The source, who asked to remain anonymous to discuss an internal issue, stated that the company has never carried out buyouts of this magnitude before. As of June 2025, Microsoft employed 125,000 people in the United States. Approximately 8,750 workers would then be qualified for the program.

Microsoft announced new AI investments in Australia and Japan this month as part of its race to build data centers worldwide. In the meantime, Meta has announced multiple multibillion-dollar agreements with AI partners in recent months and has predicted record capital expenditures this year. In recent years, both businesses have implemented multiple rounds of layoffs. The memo, written by Chief People Officer Janelle Gale, referenced Meta’s AI expenditures.

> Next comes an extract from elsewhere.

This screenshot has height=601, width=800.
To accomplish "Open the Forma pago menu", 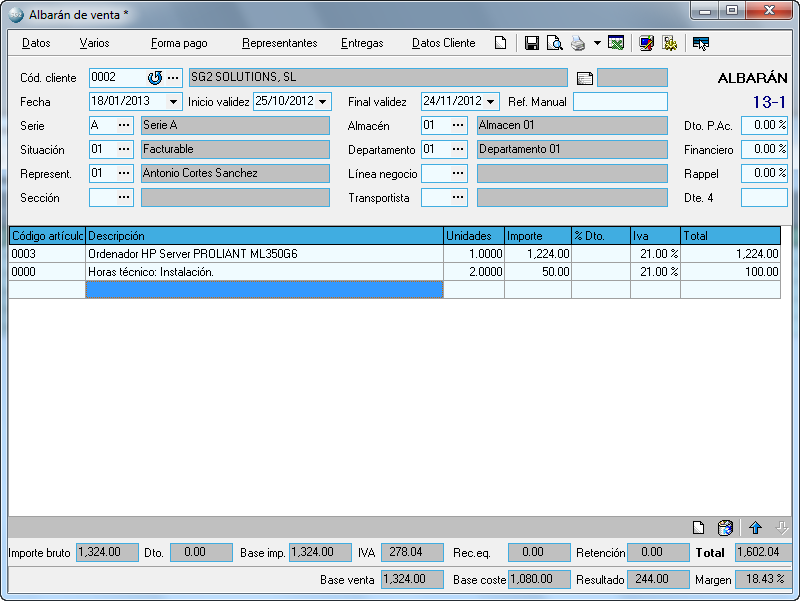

She stated in the note, “We’re doing this as part of our continued effort to run the company more efficiently and to allow us to offset the other investments we’re making.”. The Reality Labs division and other teams have already experienced job cuts, which caused Meta employees to worry. According to Gale, the company was making the layoffs public early because information about the plan had already leaked. Earlier this month, Meta’s planned workforce reductions were first reported by Reuters.